Gustavo Gutierrez & Matthew Ashley Syllabus

Theo 60853: Political and Liberation Theology

Summer, 2013

 

Prof. Gustavo Gutierrez & Prof. Matthew Ashley

June 17 – 28, MTWRF, 12:20-3:00 pm & 6:30-8:30 pm

320 Malloy Hall

 

Course Description

Political theology and liberation theology emerged at almost the same time, during the nineteen-sixties, in Europe and in Latin America, respectively. This course considers the origins and development of these theologies, with particular attention to the ecclesial and socio-cultural contexts that shaped them.

Learning Outcomes

Upon completing the course students will be able:

  1. To describe and explain the principal twentieth-century philosophical and theological influences on these two theologies.
  2. Explain and compare these theologies in terms of their ecclesial and socio-political contexts.
  3. Describe distinctive features of their approaches to traditional theological themes (God, Christ, salvation) and evaluate them in terms of their contexts.

Texts:

Required:

                Gustavo Gutierrez, The Density of the Present: Selected Writings (Orbis, 1991). [-DP]

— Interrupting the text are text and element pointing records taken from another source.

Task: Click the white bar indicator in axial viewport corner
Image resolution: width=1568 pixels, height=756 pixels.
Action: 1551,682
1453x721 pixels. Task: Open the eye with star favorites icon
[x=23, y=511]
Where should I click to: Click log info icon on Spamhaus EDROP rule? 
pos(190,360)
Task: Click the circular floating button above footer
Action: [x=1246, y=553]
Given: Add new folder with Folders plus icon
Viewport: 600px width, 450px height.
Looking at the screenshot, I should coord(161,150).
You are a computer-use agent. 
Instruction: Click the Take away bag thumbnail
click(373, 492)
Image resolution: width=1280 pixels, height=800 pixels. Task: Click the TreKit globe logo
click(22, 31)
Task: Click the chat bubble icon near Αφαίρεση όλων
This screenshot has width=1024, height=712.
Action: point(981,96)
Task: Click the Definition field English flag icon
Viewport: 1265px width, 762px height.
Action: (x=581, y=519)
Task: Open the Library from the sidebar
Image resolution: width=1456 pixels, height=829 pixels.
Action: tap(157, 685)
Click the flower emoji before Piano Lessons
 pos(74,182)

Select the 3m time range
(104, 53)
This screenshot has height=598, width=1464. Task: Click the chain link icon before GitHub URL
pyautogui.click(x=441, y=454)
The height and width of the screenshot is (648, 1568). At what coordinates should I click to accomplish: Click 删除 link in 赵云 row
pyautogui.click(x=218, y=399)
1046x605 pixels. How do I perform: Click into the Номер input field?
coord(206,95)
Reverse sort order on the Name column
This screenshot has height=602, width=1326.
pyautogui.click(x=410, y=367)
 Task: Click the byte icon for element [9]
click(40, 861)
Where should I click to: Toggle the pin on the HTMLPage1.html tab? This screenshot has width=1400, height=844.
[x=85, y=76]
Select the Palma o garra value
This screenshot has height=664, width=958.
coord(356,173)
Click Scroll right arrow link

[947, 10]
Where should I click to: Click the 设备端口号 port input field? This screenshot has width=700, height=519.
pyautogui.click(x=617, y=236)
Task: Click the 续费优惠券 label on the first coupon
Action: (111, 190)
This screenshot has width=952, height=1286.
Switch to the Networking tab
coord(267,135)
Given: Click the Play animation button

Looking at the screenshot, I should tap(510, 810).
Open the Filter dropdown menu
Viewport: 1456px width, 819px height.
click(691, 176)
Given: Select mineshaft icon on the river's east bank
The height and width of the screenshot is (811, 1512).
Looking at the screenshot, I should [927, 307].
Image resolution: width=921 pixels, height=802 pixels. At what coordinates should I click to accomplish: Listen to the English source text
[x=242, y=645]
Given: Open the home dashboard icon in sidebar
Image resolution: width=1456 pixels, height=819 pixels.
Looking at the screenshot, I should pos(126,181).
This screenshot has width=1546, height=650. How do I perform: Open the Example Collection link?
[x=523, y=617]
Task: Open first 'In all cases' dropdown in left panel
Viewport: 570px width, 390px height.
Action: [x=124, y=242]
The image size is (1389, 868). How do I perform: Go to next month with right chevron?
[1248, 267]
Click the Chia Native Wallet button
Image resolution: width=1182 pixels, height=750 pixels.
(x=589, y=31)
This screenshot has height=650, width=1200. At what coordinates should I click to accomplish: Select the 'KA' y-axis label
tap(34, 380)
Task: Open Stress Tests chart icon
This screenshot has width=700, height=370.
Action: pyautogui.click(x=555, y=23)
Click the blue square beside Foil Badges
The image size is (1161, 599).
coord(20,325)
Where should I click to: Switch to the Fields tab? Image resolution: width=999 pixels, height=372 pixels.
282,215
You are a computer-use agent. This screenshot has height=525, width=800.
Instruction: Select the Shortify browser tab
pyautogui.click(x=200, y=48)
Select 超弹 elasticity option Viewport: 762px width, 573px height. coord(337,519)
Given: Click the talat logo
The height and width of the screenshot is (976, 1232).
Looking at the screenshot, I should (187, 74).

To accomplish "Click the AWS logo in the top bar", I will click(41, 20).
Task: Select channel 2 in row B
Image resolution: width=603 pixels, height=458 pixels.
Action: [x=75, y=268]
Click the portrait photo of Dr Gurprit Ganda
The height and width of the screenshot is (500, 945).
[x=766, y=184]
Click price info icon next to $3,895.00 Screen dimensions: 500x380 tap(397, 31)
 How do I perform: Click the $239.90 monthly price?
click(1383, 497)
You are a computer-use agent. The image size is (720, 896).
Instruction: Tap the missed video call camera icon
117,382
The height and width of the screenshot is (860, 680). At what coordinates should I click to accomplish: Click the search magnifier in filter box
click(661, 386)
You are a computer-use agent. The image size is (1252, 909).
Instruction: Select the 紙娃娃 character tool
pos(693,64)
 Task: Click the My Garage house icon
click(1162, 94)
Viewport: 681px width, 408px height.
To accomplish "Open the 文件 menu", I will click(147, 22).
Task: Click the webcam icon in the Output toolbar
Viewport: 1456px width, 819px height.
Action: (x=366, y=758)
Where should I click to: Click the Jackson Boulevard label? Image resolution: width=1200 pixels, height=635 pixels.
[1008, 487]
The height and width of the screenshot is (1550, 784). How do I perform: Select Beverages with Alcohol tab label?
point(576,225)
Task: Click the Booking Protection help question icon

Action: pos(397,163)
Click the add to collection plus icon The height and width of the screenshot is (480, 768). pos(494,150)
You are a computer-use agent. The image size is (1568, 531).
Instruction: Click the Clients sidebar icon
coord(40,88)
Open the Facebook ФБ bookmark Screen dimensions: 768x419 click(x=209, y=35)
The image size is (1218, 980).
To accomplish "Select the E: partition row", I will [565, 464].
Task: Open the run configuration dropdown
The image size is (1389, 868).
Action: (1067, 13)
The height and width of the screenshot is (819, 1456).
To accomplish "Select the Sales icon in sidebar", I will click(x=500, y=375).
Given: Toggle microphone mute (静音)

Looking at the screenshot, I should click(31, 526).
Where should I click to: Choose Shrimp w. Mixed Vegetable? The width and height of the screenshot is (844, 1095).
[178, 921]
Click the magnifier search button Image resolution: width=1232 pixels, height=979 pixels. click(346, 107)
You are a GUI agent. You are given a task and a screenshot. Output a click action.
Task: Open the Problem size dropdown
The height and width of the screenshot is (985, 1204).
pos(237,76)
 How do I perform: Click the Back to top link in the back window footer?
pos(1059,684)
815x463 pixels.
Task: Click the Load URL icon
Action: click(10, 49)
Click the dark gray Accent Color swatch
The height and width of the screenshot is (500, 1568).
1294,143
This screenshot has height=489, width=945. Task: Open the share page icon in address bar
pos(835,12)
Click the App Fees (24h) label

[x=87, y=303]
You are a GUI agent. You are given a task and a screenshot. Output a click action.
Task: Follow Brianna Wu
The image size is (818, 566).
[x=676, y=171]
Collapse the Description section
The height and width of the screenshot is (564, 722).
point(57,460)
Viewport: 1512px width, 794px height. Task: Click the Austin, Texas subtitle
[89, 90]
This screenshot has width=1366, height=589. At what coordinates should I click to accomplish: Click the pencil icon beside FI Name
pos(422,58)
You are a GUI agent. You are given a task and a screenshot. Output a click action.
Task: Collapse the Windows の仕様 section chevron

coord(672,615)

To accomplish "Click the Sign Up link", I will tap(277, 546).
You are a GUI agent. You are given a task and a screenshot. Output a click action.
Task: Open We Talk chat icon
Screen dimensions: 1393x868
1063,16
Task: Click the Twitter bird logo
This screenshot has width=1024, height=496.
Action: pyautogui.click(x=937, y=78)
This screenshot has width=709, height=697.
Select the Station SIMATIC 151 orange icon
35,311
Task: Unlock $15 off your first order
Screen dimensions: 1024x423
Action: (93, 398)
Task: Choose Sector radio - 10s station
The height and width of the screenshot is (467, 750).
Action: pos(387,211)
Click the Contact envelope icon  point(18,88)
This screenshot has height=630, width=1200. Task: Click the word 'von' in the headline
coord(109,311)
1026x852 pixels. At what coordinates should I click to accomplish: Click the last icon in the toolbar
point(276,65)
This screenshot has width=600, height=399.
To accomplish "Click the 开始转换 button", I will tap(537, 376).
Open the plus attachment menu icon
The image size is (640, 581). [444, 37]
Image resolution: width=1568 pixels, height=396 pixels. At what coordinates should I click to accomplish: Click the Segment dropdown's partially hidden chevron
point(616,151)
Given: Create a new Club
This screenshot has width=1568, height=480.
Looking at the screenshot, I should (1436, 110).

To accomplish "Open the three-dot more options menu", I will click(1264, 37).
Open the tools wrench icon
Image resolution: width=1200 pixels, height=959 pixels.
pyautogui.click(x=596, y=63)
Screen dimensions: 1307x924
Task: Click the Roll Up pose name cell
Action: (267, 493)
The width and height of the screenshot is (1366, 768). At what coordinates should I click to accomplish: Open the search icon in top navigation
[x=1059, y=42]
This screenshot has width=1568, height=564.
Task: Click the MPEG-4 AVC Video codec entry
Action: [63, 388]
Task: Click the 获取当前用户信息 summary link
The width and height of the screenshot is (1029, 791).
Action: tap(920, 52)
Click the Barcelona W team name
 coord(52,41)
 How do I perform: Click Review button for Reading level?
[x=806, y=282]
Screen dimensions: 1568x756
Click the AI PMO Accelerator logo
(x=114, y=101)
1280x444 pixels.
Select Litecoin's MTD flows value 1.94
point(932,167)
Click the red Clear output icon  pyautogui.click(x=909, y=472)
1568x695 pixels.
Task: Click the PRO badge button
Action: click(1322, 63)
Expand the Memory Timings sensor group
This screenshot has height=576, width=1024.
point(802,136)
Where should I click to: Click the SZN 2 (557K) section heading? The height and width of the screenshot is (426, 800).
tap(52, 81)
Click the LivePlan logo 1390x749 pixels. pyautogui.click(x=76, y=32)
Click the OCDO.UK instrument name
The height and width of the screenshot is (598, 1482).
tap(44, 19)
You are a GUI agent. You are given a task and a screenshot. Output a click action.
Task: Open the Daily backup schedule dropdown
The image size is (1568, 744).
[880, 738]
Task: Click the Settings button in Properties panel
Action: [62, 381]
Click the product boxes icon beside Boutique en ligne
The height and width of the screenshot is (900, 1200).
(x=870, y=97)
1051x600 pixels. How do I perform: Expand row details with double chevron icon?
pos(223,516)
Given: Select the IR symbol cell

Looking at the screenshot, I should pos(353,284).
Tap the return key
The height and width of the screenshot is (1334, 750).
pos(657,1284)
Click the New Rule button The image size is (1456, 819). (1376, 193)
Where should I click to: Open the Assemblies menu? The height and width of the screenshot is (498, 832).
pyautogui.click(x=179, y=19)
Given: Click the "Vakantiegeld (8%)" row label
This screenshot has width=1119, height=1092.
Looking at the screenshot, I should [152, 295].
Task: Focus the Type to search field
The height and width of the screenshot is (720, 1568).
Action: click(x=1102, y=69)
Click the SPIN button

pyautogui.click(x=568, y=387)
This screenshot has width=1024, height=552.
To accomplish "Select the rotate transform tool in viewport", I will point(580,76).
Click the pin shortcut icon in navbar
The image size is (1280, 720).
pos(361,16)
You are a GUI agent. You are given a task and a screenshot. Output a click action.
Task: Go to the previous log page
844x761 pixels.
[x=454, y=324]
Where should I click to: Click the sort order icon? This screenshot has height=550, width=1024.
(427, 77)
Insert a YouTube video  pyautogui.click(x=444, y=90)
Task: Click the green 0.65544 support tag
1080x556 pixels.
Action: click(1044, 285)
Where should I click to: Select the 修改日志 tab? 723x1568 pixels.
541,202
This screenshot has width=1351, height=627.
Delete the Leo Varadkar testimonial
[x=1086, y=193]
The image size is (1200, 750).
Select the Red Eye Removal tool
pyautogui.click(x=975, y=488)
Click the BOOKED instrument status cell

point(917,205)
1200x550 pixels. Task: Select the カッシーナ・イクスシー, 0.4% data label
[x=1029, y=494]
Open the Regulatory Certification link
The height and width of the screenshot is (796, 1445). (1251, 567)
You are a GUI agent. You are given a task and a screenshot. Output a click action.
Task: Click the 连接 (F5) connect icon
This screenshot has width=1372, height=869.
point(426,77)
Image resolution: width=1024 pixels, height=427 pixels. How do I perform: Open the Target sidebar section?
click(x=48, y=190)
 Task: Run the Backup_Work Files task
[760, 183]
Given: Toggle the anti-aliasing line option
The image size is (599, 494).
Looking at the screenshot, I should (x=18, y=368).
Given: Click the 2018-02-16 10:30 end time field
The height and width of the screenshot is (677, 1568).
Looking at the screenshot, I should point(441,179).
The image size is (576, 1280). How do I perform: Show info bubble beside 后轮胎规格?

                Gustavo Gutierrez, Spiritual Writings, edited with introduction by Daniel Groody, C.S.C.

                                (Maryknoll, NY: Orbis Books, 2011) [-SW]

Johann Baptist Metz, Love’s Strategy: The Political Theology of Johann Baptist Metz, edited by John K. Downey (Trinity Press, 1999) [=LS]

Johann Baptist Metz, Faith in History and Society: Toward a Practical Fundamental Theology 2nd revised translation (New York: Crossroad, 2007) [FHS]

Suggested:

Jon Sobrino and Ignacio Ellacuria, eds., Mysterium Liberationis: Fundamental Concepts of Liberation Theology (Maryknoll, NY: Orbis Books, 2004) – This book will also be available on reserve.

Other readings for the course will be distributed electronically or at the beginnings of classes.

Principal Course Components

Lecture & Q/A: The early afternoon sessions will consist of lectures led by the two course instructors with time for questions and answers.

Discussions and Group Presentations: During the evening sessions we will watch audio-visual materials related to the two theses, discuss selected readings from the assigned texts, present and discuss on select theological themes using materials from other political and liberation theologians. In particular, students will be divided into groups of two or three (depending on final class size) and assigned a theme (theology of the Trinity; Christology; Soteriology) and will present a theologian’s approach to this topic for an hour on one fo the evenings of the second week.

On each Friday a take-home exam will be distributed on Friday, due the next day (Saturday) by 5pm.

Grading

Take home exams: 30% and 40% (the more successful exam is weighted more!)

In-class group presentation: 15%

Class participation: 15%

The Reading Schedule will be finalized by the end of May and emailed to all students registered at that time.